The exogenous pathway relies on the activation of death receptors on the cell surface. When extracellular death ligands (such as FasL, TNF and TRAIL) bind to death receptors (Fas, TNFR1, TRAILR1, TRAILR2), a death-inducing signaling complex (DISC) containing the intracellular death domain of the death receptor, Fas-associating death domain protein (FADD)/ TNFR1-associated death domain protein (TRADD) and caspase-8 was formed. Caspase-8 is activated through oligomerization and subsequently, cleaves procaspase-3 to generate caspase-3, eventually exogenous apoptosis. Activated caspase-8, on the other hand, cleaves BH3-interacting domain death agonist (BID) into truncated BID (tBID), promotes the translocation of tBID from the cytosol to the mitochondria, which contribute to MOMP, ultimately leading to apoptosis [30,31,32, 34] (Fig. 3A).

Dataset ->
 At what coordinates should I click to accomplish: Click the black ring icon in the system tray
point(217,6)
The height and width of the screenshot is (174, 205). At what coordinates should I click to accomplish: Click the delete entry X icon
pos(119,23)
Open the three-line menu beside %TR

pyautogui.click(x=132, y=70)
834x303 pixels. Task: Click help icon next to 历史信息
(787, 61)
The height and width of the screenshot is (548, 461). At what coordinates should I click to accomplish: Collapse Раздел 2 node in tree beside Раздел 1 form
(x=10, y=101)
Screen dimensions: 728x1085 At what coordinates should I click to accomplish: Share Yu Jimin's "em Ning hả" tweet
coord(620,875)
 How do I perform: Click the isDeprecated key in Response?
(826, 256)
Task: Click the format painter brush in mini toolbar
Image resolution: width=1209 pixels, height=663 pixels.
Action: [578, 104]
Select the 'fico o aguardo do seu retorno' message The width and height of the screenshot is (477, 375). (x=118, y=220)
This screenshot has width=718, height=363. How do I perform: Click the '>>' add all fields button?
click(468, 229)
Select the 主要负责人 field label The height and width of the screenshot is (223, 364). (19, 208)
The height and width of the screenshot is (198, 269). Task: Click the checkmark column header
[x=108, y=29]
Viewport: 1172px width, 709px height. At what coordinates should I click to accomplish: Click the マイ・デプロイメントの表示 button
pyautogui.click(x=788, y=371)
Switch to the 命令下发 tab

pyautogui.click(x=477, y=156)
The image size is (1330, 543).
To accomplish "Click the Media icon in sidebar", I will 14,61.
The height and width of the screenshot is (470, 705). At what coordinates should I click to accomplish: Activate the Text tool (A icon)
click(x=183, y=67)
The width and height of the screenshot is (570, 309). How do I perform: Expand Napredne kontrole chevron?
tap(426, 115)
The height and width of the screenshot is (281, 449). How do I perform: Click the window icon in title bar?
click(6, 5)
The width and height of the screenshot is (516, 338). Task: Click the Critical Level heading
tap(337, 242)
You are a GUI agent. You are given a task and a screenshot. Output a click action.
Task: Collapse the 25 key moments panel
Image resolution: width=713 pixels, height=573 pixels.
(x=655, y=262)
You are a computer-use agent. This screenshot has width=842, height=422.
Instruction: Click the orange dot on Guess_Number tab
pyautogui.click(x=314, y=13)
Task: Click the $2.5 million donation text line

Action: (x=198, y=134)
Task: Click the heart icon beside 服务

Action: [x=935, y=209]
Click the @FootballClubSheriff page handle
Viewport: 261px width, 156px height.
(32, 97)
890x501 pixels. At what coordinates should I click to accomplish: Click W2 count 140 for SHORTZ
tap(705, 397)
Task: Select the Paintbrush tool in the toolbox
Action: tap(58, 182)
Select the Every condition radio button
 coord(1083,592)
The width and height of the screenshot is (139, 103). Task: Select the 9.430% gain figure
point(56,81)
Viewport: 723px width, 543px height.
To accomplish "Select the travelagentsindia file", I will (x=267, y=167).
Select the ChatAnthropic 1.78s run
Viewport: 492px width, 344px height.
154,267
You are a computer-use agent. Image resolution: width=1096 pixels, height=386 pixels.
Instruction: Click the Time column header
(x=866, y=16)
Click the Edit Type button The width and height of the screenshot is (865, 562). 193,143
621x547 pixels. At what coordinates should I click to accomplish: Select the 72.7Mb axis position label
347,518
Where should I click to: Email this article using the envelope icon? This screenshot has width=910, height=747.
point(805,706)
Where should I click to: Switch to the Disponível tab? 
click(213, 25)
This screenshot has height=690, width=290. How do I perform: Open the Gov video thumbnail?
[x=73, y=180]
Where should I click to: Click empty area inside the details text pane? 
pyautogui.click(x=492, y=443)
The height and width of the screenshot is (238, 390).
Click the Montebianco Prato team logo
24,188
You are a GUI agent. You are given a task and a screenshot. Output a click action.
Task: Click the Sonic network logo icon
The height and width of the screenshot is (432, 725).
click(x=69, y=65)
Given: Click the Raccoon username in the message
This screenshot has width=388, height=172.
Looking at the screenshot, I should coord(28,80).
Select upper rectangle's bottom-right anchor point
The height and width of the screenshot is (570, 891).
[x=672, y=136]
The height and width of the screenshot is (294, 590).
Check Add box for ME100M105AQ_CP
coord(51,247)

What to produce ->
Extend the passage on the death-receptor (exogenous) apoptosis pathway by writing what comes next after its final sentence.

Answer box ->
In conclusion, apoptosis is regulated by complex signal transduction pathways involving both endogenous and exogenous pathways. Understanding the mechanisms and interactions involved in apoptosis signal transduction is crucial for unraveling the intricate processes underlying cell death and survival and developing novel therapeutic strategies targeting apoptosis-related diseases.

Apoptosis and highly pathogenic coronaviruses: exploring the role of apoptosis in coronavirus pathogenesis

Traditionally, apoptosis has been regarded as a means for host cells to rescue themselves and facilitate viral clearance [35, 36]. However, compelling evidence is emerging to suggest that apoptosis can act as a double-edged sword, capable of benefiting both DNA and RNA viruses in promoting their self-replication [37, 38].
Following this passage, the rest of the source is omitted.